A few allergists joined forces with allergy extract maker ALK to help patients avoid the above scenarios by reintroducing the key component to penicillin skin testing that had been taken off the market in 2004. Pre-Pen, the major breakdown product of penicillin and the key to accurate penicillin skin testing is back. Now allergists across the country can better assess whether their patients are truly allergic to penicillin. This testing proves especially useful given most patients who think they are allergic, in fact, aren’t. Of all patients who say they are allergic only 10% actually are. Even those patients who truly once were allergic, lose their allergy over time—as many as 80% of patients lose their allergy after 10 years.

Without skin testing, even allergy experts have a difficult time figuring out whether you ever were or still might be allergic to penicillin. Skin testing assesses for the presence of penicillin-specific immunoglobulin E or IgE, the type of antibody also responsible for allergies to peanuts, tree pollen, dog dander, mold . . . . etc. An IgE-mediated allergic reaction to penicillin might cause symptoms of hives, itching, throat closing, wheezing, shortness of breath, light-headedness, nausea, etc . . .all of which are characteristic of severe allergic reactions or anaphylaxis. These symptoms generally appear within minutes to 2 hours after ingestion and usually occur after a patient has been previously exposed to penicillin. Unfortunately, patients don’t always remember in detail their allergic symptoms, especially when their reaction occurred years ago or as a child.

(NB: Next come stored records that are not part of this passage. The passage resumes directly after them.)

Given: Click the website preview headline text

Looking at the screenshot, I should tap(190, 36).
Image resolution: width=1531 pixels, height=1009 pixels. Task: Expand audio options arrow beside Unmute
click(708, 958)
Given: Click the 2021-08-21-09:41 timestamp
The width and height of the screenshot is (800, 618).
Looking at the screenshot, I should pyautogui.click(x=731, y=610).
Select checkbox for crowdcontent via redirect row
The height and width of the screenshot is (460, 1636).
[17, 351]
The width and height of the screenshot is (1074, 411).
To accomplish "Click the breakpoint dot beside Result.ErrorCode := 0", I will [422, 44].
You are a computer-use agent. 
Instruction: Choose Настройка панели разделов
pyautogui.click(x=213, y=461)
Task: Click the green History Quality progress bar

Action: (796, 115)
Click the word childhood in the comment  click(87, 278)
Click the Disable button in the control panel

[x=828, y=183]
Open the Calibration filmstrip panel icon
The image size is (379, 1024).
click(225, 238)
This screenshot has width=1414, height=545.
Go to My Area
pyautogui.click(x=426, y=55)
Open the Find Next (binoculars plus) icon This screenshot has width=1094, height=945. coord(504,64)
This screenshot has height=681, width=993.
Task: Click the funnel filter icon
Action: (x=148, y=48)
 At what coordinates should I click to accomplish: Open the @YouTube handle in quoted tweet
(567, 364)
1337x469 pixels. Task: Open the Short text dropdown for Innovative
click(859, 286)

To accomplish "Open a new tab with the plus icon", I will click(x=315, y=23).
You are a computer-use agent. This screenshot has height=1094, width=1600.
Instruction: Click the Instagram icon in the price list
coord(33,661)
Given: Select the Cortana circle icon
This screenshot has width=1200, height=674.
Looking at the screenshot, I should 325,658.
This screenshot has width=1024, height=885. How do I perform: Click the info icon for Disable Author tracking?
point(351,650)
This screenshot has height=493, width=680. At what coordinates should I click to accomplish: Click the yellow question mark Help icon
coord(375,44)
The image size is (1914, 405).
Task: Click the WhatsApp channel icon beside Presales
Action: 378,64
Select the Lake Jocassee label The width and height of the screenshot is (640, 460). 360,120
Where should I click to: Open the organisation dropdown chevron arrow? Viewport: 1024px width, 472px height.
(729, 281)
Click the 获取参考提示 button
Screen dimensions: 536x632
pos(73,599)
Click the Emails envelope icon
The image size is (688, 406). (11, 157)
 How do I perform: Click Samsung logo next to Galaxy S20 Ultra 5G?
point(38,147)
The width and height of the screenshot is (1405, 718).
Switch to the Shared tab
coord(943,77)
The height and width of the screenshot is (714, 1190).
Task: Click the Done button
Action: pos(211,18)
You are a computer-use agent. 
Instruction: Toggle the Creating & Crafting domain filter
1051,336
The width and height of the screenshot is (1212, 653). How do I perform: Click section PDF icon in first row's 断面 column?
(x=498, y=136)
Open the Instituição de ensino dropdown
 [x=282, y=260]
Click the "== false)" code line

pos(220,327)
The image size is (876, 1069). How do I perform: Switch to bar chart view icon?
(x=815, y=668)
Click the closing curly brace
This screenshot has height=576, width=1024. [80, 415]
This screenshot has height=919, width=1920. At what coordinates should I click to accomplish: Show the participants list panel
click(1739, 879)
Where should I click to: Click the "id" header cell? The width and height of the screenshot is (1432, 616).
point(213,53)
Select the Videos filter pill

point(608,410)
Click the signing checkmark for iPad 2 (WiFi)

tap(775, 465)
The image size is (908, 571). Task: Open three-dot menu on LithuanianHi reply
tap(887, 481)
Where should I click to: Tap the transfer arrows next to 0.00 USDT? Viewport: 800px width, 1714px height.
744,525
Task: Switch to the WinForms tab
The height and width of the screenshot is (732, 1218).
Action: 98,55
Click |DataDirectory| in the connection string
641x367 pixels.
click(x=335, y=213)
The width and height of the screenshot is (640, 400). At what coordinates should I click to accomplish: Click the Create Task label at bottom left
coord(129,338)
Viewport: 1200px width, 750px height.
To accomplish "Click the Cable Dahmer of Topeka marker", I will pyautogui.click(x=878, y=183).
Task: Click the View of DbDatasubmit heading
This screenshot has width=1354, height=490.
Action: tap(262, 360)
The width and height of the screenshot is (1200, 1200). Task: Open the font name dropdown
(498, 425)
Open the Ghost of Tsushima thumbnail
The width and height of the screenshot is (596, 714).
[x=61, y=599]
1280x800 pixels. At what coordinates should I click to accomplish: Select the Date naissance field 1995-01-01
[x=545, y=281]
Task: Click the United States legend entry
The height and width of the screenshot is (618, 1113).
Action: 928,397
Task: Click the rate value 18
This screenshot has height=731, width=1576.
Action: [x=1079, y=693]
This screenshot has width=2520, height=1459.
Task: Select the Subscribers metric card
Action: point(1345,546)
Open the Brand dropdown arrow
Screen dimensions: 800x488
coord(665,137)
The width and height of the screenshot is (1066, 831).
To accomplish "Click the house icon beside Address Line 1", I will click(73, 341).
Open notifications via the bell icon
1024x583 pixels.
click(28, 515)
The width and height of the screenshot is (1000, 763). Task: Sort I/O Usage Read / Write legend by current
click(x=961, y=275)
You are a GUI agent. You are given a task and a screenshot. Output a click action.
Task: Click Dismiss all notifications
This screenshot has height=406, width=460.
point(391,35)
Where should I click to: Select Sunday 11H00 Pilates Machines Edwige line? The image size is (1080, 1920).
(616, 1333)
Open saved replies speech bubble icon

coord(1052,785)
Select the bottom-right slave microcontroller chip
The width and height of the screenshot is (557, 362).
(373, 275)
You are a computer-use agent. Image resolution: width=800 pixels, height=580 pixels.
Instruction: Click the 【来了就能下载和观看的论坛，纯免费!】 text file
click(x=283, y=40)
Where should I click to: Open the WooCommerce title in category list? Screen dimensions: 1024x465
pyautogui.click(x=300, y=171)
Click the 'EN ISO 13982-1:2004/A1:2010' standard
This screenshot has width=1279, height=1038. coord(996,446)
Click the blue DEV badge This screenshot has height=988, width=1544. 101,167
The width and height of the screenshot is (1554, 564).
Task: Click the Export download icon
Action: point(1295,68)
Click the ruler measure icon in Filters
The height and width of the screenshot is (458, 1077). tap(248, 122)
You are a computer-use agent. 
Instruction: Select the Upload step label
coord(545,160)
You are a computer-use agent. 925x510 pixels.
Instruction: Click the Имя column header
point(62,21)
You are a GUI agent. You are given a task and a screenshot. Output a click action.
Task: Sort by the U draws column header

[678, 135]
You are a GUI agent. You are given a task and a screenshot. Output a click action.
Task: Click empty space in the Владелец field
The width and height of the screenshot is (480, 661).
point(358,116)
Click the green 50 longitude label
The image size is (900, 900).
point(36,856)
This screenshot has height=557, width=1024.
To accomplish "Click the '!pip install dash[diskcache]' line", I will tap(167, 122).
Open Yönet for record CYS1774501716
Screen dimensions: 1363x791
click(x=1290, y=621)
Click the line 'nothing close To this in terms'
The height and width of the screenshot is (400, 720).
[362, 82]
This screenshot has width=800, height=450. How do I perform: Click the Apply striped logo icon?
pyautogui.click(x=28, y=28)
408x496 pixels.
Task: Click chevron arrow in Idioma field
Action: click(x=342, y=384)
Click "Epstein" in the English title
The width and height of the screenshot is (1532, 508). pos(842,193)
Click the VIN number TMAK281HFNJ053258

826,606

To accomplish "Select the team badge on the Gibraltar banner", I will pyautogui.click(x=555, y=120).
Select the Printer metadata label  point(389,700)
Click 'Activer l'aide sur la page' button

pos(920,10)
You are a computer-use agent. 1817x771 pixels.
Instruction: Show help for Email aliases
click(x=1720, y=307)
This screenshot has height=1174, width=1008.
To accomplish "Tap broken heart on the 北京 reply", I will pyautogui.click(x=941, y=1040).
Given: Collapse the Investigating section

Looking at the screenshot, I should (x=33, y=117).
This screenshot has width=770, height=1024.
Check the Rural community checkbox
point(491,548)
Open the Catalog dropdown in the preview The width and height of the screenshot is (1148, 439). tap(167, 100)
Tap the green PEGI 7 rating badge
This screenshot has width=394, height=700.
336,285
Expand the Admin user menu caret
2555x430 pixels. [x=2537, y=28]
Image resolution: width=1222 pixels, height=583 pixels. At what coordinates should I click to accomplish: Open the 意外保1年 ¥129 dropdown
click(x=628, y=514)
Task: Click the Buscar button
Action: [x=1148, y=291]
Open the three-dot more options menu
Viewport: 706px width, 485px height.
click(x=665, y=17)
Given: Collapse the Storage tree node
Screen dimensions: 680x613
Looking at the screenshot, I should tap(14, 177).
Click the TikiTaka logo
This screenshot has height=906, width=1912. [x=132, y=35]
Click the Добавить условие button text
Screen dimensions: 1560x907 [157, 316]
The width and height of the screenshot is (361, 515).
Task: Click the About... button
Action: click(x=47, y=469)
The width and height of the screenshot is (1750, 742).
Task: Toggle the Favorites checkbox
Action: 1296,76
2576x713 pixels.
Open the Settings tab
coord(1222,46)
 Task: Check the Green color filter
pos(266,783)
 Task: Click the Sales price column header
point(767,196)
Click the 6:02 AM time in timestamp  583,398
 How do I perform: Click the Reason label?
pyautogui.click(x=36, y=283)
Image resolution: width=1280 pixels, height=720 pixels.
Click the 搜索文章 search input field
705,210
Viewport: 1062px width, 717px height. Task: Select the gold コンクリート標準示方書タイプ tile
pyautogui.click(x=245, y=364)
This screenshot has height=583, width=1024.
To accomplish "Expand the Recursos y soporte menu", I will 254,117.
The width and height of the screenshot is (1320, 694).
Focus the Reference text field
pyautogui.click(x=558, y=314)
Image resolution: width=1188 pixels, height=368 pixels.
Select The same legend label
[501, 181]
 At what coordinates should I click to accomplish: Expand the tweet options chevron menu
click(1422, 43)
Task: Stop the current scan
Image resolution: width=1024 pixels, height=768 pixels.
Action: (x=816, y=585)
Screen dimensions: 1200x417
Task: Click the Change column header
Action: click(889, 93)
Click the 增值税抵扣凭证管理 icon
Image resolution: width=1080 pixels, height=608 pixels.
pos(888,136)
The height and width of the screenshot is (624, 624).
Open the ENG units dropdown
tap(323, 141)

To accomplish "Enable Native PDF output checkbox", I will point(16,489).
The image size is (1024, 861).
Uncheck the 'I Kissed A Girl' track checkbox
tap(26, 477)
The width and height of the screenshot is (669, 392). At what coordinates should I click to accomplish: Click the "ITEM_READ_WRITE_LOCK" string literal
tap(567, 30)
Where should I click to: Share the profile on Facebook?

Patients may develop other types of rashes after penicillin ingestion which clouds the clinical picture even more. These other rashes are not usually life-threatening and not usually associated with development of the IgE antibody. For instance, patients may develop a red, rough, bumpy rash after penicillin ingestion which is often termed “maculopapular” by health professionals. These rashes are common in children taking penicillin and may occur even 7-10 days after completing the penicillin treatment course. In patients who develop these delayed rashes to penicillin, only 10-13% will actually develop another rash if re-exposed to the drug. In some cases, a viral infection, often mistaken by our medical community as bacterial and thus treated with antibiotics, may cause rashes by their own accord, unfairly implicating the patient’s antibiotic. It’s also been shown that some antibiotics interact with viral infections to create a rash, as occurs when patients infected with viral mononucleosis are given amoxicillin.

Other very severe, life-threatening penicillin drug reactions, such as Stevens-Johnson syndrome, are also not IgE mediated and so fail to register a positive reaction on standard skin testing. These reactions often involve a severe, diffuse rash with blistering of the mucous membranes and internal organ involvement. If these patients survive their drug allergy, they rarely have to be told to avoid all penicillin drugs in the future.

So penicillin allergy is not always straight-forward but determining whether you are currently at risk for a life-threatening penicillin reaction can be accomplished. Bottom line: if you think you are penicillin allergic you might not be. Speak to your local allergist to see if you might be a candidate for skin testing.